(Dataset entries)

************

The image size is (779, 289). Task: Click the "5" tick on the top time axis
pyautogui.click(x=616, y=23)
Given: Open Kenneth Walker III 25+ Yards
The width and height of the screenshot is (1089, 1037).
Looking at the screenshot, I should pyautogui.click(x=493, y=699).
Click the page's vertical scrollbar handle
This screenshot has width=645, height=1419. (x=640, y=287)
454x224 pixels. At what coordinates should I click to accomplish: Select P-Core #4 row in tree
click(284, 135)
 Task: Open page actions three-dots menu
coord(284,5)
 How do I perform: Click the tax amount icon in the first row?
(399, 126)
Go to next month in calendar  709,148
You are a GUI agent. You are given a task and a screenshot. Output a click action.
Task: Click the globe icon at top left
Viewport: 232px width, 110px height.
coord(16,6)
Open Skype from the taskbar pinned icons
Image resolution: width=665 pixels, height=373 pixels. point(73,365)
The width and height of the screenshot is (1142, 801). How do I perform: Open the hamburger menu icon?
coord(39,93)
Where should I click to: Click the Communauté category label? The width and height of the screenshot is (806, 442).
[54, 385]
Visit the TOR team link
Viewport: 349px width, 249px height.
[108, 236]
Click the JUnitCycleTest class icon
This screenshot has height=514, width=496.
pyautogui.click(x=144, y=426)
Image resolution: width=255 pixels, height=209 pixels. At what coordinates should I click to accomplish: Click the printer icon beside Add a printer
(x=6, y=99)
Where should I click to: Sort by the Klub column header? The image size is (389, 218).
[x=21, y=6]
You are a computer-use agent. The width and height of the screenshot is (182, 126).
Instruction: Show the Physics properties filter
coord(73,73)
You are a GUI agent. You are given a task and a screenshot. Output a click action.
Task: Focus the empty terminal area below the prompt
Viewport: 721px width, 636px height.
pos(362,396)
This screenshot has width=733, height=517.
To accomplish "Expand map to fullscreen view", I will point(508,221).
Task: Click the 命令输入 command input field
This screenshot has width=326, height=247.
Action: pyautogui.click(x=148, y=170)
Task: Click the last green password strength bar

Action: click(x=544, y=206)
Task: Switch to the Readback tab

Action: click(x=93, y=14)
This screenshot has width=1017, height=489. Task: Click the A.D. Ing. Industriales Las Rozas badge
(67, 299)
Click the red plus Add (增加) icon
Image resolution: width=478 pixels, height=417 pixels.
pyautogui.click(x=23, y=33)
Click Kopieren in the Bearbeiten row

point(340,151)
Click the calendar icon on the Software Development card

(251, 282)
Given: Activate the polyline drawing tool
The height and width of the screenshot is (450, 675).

************

[ACTIVITY] All of the records shown above should be reproduced exactly.

[ANSWER TO THIS EXERCISE]
The image size is (779, 289). Task: Click the "5" tick on the top time axis
pyautogui.click(x=616, y=23)
Given: Open Kenneth Walker III 25+ Yards
The width and height of the screenshot is (1089, 1037).
Looking at the screenshot, I should pyautogui.click(x=493, y=699).
Click the page's vertical scrollbar handle
This screenshot has width=645, height=1419. (x=640, y=287)
454x224 pixels. At what coordinates should I click to accomplish: Select P-Core #4 row in tree
click(284, 135)
 Task: Open page actions three-dots menu
coord(284,5)
 How do I perform: Click the tax amount icon in the first row?
(399, 126)
Go to next month in calendar  709,148
You are a GUI agent. You are given a task and a screenshot. Output a click action.
Task: Click the globe icon at top left
Viewport: 232px width, 110px height.
coord(16,6)
Open Skype from the taskbar pinned icons
Image resolution: width=665 pixels, height=373 pixels. point(73,365)
The width and height of the screenshot is (1142, 801). How do I perform: Open the hamburger menu icon?
coord(39,93)
Where should I click to: Click the Communauté category label? The width and height of the screenshot is (806, 442).
[54, 385]
Visit the TOR team link
Viewport: 349px width, 249px height.
[108, 236]
Click the JUnitCycleTest class icon
This screenshot has height=514, width=496.
pyautogui.click(x=144, y=426)
Image resolution: width=255 pixels, height=209 pixels. At what coordinates should I click to accomplish: Click the printer icon beside Add a printer
(x=6, y=99)
Where should I click to: Sort by the Klub column header? The image size is (389, 218).
[x=21, y=6]
You are a computer-use agent. The width and height of the screenshot is (182, 126).
Instruction: Show the Physics properties filter
coord(73,73)
You are a GUI agent. You are given a task and a screenshot. Output a click action.
Task: Focus the empty terminal area below the prompt
Viewport: 721px width, 636px height.
pos(362,396)
This screenshot has width=733, height=517.
To accomplish "Expand map to fullscreen view", I will point(508,221).
Task: Click the 命令输入 command input field
This screenshot has width=326, height=247.
Action: pyautogui.click(x=148, y=170)
Task: Click the last green password strength bar

Action: click(x=544, y=206)
Task: Switch to the Readback tab

Action: click(x=93, y=14)
This screenshot has width=1017, height=489. Task: Click the A.D. Ing. Industriales Las Rozas badge
(67, 299)
Click the red plus Add (增加) icon
Image resolution: width=478 pixels, height=417 pixels.
pyautogui.click(x=23, y=33)
Click Kopieren in the Bearbeiten row

point(340,151)
Click the calendar icon on the Software Development card

(251, 282)
Given: Activate the polyline drawing tool
The height and width of the screenshot is (450, 675).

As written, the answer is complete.